--- YOUR OBJECTIVE ---
Would you please output only the lines from the one containing "has height=558, width=899." through the end of the entries below, exactly as written?

(Stored data)
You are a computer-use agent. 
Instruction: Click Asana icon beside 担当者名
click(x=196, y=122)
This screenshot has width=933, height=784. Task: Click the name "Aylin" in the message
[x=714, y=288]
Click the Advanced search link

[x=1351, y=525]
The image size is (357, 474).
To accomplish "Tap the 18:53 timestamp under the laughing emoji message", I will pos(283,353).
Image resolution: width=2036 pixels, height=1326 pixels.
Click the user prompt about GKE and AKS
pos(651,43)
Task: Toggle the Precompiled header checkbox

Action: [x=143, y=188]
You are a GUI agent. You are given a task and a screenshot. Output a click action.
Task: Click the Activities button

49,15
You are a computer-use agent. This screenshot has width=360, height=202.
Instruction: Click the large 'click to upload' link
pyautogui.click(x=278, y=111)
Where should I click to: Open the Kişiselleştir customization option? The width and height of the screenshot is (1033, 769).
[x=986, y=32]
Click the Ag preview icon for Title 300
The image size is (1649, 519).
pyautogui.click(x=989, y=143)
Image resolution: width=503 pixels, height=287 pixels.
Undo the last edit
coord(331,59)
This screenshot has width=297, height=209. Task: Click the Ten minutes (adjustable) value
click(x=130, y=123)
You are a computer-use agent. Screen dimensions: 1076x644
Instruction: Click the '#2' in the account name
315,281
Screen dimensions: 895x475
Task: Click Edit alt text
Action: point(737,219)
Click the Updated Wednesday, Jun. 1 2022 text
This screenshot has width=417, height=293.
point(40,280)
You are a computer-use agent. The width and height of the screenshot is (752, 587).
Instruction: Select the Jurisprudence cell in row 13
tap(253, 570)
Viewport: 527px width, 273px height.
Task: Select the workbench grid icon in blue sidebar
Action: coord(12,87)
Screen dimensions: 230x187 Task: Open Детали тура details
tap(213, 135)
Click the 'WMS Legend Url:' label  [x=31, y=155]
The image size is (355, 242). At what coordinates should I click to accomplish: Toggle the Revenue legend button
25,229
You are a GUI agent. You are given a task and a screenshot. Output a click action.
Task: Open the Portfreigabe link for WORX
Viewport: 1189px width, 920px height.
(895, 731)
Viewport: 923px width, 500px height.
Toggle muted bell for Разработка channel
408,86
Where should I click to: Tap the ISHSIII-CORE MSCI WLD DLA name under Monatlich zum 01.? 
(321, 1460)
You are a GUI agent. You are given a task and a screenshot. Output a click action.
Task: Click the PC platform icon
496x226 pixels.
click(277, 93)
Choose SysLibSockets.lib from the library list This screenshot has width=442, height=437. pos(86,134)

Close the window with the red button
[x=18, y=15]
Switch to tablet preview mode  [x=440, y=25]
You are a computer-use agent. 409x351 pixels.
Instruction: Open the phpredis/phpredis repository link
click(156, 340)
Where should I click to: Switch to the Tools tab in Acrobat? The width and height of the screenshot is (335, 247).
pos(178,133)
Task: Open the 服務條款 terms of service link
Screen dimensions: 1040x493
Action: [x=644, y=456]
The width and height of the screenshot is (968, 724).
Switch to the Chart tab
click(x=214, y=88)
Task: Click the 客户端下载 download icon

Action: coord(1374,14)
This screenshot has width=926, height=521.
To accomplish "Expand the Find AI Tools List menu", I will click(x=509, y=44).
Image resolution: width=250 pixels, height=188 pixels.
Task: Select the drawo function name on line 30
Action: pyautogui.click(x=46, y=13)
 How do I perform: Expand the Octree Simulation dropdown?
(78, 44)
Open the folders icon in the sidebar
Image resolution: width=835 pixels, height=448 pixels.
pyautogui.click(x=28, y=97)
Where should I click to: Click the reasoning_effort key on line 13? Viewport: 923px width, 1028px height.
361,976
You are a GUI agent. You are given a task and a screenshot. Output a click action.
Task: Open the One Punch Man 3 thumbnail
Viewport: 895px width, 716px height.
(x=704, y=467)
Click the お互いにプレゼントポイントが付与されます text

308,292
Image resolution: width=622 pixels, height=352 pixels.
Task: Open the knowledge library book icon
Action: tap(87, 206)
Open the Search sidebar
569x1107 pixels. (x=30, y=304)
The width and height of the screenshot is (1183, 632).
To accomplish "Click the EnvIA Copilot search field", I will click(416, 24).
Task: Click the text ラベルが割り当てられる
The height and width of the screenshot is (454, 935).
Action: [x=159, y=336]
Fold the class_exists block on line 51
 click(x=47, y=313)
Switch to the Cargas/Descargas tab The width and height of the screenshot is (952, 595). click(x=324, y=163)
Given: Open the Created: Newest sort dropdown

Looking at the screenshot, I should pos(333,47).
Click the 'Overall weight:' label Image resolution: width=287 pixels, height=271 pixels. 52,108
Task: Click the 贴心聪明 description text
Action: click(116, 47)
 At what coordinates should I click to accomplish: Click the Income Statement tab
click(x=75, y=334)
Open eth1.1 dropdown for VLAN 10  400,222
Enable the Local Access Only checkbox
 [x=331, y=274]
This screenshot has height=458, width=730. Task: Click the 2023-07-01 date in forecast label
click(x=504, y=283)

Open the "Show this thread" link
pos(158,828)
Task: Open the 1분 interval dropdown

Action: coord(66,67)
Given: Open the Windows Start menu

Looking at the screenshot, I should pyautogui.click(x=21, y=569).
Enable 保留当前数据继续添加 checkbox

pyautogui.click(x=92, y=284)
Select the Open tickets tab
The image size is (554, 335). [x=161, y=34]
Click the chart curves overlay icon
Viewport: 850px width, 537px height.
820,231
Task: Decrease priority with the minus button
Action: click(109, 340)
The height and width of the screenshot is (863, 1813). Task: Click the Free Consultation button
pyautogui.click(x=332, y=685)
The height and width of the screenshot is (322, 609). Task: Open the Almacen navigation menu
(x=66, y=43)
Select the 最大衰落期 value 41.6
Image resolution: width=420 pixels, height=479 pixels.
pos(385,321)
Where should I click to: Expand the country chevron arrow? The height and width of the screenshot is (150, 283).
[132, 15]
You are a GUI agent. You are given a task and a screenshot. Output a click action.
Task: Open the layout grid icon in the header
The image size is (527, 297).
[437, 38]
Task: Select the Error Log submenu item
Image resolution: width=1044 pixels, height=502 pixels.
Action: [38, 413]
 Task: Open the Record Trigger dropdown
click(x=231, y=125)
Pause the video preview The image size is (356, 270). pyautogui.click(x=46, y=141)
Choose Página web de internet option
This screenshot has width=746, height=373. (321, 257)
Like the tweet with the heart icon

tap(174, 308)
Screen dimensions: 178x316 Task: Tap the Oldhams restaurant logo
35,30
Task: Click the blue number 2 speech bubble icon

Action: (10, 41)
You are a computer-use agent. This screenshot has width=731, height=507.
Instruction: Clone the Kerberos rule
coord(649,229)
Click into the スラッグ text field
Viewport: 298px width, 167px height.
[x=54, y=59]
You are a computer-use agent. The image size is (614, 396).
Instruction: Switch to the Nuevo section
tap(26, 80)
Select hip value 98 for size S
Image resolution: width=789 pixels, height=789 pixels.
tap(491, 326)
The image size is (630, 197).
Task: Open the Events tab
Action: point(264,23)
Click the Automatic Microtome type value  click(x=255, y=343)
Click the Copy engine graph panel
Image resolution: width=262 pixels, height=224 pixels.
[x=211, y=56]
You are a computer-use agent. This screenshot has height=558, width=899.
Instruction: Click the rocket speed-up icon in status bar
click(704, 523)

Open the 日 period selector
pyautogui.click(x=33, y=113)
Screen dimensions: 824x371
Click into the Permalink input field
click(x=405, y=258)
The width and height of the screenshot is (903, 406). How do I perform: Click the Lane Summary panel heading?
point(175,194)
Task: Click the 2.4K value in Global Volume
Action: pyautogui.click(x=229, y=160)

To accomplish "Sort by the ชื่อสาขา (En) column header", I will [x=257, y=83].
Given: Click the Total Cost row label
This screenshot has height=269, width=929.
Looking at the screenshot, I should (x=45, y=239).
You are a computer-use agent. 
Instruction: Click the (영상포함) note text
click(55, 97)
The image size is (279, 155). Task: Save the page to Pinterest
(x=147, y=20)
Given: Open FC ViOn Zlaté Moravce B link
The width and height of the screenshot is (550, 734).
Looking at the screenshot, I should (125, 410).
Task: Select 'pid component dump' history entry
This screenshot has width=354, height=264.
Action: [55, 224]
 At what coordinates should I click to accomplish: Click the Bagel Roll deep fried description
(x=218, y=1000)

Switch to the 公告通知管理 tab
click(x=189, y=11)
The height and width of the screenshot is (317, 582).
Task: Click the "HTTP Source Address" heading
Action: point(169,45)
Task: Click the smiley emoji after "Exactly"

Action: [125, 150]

--- ANSWER FOR THIS EXERCISE ---
You are a computer-use agent. This screenshot has height=558, width=899.
Instruction: Click the rocket speed-up icon in status bar
click(704, 523)

Open the 日 period selector
pyautogui.click(x=33, y=113)
Screen dimensions: 824x371
Click into the Permalink input field
click(x=405, y=258)
The width and height of the screenshot is (903, 406). How do I perform: Click the Lane Summary panel heading?
point(175,194)
Task: Click the 2.4K value in Global Volume
Action: pyautogui.click(x=229, y=160)

To accomplish "Sort by the ชื่อสาขา (En) column header", I will [x=257, y=83].
Given: Click the Total Cost row label
This screenshot has height=269, width=929.
Looking at the screenshot, I should (x=45, y=239).
You are a computer-use agent. 
Instruction: Click the (영상포함) note text
click(55, 97)
The image size is (279, 155). Task: Save the page to Pinterest
(x=147, y=20)
Given: Open FC ViOn Zlaté Moravce B link
The width and height of the screenshot is (550, 734).
Looking at the screenshot, I should (125, 410).
Task: Select 'pid component dump' history entry
This screenshot has width=354, height=264.
Action: [55, 224]
 At what coordinates should I click to accomplish: Click the Bagel Roll deep fried description
(x=218, y=1000)

Switch to the 公告通知管理 tab
click(x=189, y=11)
The height and width of the screenshot is (317, 582).
Task: Click the "HTTP Source Address" heading
Action: point(169,45)
Task: Click the smiley emoji after "Exactly"

Action: [125, 150]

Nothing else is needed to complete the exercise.